Scientific classification
- Kingdom: Plantae
- Clade: Tracheophytes
- Clade: Angiosperms
- Clade: Eudicots
- Clade: Rosids
- Order: Rosales
- Family: Moraceae
- Genus: Ficus
- Species: F. gomelleira
- Binomial name: Ficus gomelleira Kunth & C.D.Bouché
- Synonyms: Urostigma gomelleira (Kunth & C.D.Bouché) Miq. ; Ficus acarouaniensis Benoist ; Ficus doliaria (Miq.) Mart. ; Ficus fulvistipula Warb. ex Glaz. ; Ficus schultesii Dugand ; Urostigma doliarium Miq.;

= Ficus gomelleira =

- Genus: Ficus
- Species: gomelleira
- Authority: Kunth & C.D.Bouché
- Conservation status: LC

Species of flowering plant

Ficus gomelleira is a species of flowering plant, a tree in the family Moraceae. This species is monoecious.
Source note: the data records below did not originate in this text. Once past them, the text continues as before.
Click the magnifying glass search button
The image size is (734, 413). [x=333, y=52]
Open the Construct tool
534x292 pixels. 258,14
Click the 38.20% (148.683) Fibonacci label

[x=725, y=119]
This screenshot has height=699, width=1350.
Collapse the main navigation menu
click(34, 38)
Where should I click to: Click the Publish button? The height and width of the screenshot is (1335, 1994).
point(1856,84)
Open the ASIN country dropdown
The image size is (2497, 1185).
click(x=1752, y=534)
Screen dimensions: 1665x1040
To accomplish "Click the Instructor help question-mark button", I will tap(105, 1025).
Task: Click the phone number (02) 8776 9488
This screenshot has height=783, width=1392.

Through the 1950s to the 1990s this species was widely viewed as the iroko tree.

The tree can have a size up to 40 m, with a diameter that can reach up to 150 cm or more.

== Names ==
The species goes by several common names. In Peru it is called Ojé Renaco, Renaco, or Ojé, while in Brazil it is called Caxinguba, Figuier, or Figueira.

== Occurrence ==
The species is native to Bolivia, Brazil, Colombia, Ecuador, Guyana, Peru, Suriname, Trinidad-Tobago, and Venezuela.